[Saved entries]
[Start of section]
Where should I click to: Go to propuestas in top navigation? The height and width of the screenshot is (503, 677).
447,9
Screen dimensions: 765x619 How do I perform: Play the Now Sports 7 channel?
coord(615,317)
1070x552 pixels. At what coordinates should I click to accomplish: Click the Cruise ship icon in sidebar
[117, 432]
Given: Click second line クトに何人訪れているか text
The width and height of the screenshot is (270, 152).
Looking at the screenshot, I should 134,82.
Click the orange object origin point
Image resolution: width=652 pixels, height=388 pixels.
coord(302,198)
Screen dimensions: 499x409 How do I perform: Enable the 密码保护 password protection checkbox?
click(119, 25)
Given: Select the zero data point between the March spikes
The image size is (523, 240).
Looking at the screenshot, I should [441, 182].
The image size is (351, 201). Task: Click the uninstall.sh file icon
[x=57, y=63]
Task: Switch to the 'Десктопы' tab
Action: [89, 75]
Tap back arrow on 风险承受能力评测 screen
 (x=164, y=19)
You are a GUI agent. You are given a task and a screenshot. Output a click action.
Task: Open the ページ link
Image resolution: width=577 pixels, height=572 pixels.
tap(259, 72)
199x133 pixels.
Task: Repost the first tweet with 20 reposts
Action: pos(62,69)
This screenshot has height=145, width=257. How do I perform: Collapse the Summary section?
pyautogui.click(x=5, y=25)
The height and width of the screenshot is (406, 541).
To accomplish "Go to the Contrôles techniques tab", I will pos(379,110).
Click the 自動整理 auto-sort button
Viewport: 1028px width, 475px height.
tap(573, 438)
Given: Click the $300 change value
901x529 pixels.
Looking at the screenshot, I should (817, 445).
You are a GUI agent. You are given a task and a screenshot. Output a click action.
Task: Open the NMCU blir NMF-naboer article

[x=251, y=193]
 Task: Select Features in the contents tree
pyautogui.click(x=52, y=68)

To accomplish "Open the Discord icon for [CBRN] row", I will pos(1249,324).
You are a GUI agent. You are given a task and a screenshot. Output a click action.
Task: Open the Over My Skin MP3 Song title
[End of section]
[Task statement]
In the records above, the line with "Image resolution: width=577" marks the start and the line with "Given: Click the $300 change value" marks the end; copy that stretch exactly, both lines included, and nothing else.

[Reply to the task]
Image resolution: width=577 pixels, height=572 pixels.
tap(259, 72)
199x133 pixels.
Task: Repost the first tweet with 20 reposts
Action: pos(62,69)
This screenshot has height=145, width=257. How do I perform: Collapse the Summary section?
pyautogui.click(x=5, y=25)
The height and width of the screenshot is (406, 541).
To accomplish "Go to the Contrôles techniques tab", I will pos(379,110).
Click the 自動整理 auto-sort button
Viewport: 1028px width, 475px height.
tap(573, 438)
Given: Click the $300 change value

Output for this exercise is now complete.